In the western part of the Amsterdam harbour an extensive urban operation has transformed a former dam and silo building. A mixed program of housing, offices, work spaces, commercial spaces and public spaces are arranged in a 20 meter deep and ten-story-high urban envelope. The apartments differ vastly in size, price and organization, which appeals to a changing demography and the desire for individuality.
In the western part of the Amsterdam harbor an extensive urban operation has been undertaken in order to densify the city and to meet the demands of the market, even on one of the more vulnerable areas. A former dam with a silo building on top has been transformed into a new neighbourhood that consists of a series of relatively costly components: a dam with a sunken parking lot, renovation of the old silo buildings, the required mix of less expensive social housing, the underwater protection barrier against oil tankers, the required deep piling foundation and the expensive temporary dry-dock constructions.
To help pay for parts of this operation, a new housing block at the end of the dam was proposed. Timing helped. The Dutch real estate boom in the nineties allowed for higher profits. By waiting some years, additional income could be generated. How could MVRDV design a building that would wait?
The problem of a fast changing housing market was approached with a series of different housing types. The demand for a big variety of living spaces on the one hand led to different typologies but on the other hand, as a counterbalance to the increasing individuality. A mixed program of 157 houses (for rent or for sale), offices, work spaces, commercial spaces and public spaces had to be arranged in a 20 meter deep and ten-story-high urban envelope. The apartments differ in size, cost and organization. In order to accommodate this process in time, a series of neighbourhoods of 8 to 12 apartments were created. Blocks of apartments which surround a corridor, a garden, a gallery and a hall.

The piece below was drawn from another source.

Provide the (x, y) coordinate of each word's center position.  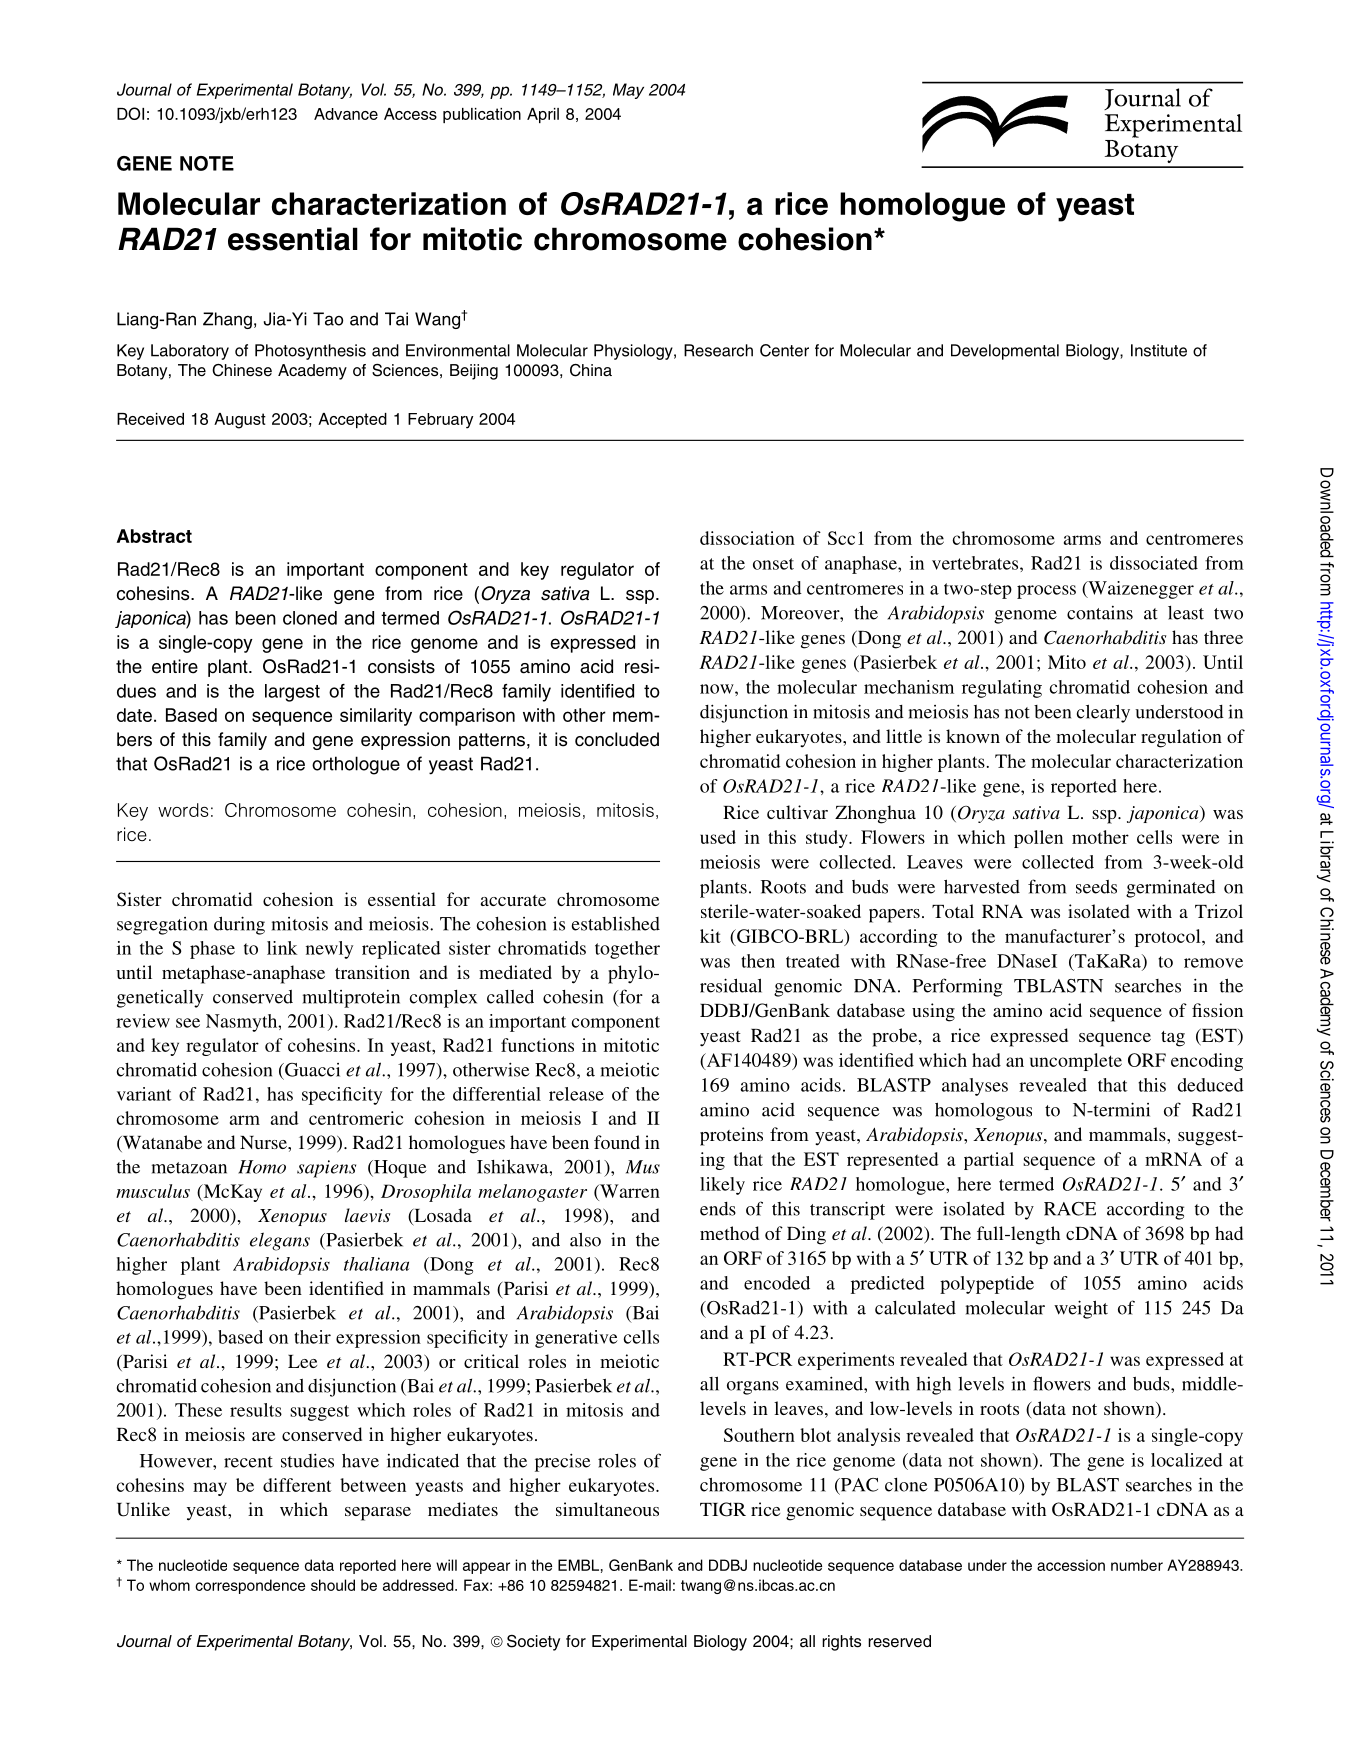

As a counter-form these organizations lead to specific apartments: apartments with a panoramic view, with views on both sides, double-height apartments, apartments with a patio, apartments with a view to the harbour. The daylight requirements caused different amounts of windows for these types. The economic requirements added a differentiation in facade material and outside spaces.
In time these blocks were offered for discussion. It lead to both political and economical negotiations that could span the given time. Based on a four tower organization, these blocks could be shifted. In the political discussions, a mix had to be achieved over separations, stratification or apartheid constellations. In the economic discussions, Gauss curves accompanied the changes in demand. Up until that moment the discussions had to be frozen. The existing situation was maintained in place.
As a result, an unexpected sequence of semi-public routes appeared: from galleries on one side one can walk via slits and corridors to galleries on the other side and higher up. Connecting all the houses with the hall, the public balcony, the harbour, the barbeque area and garden, the library, fitness area and toy exchange, a three-dimensional neighbourhood materializes. It became a container of houses, literally interpreting the surrounding harbour. Adding a 21st-century silo of houses to the adjacent 19th- and 20th-century silos. One of the blocks contains a restaurant, pushed outside of the volume. The dam has been bent through the volume. It creates a public plaza with a panoramic view over the river. It compensates for the loss of the view at the former dam. Below the balcony there is an office with almost the same magnificent view.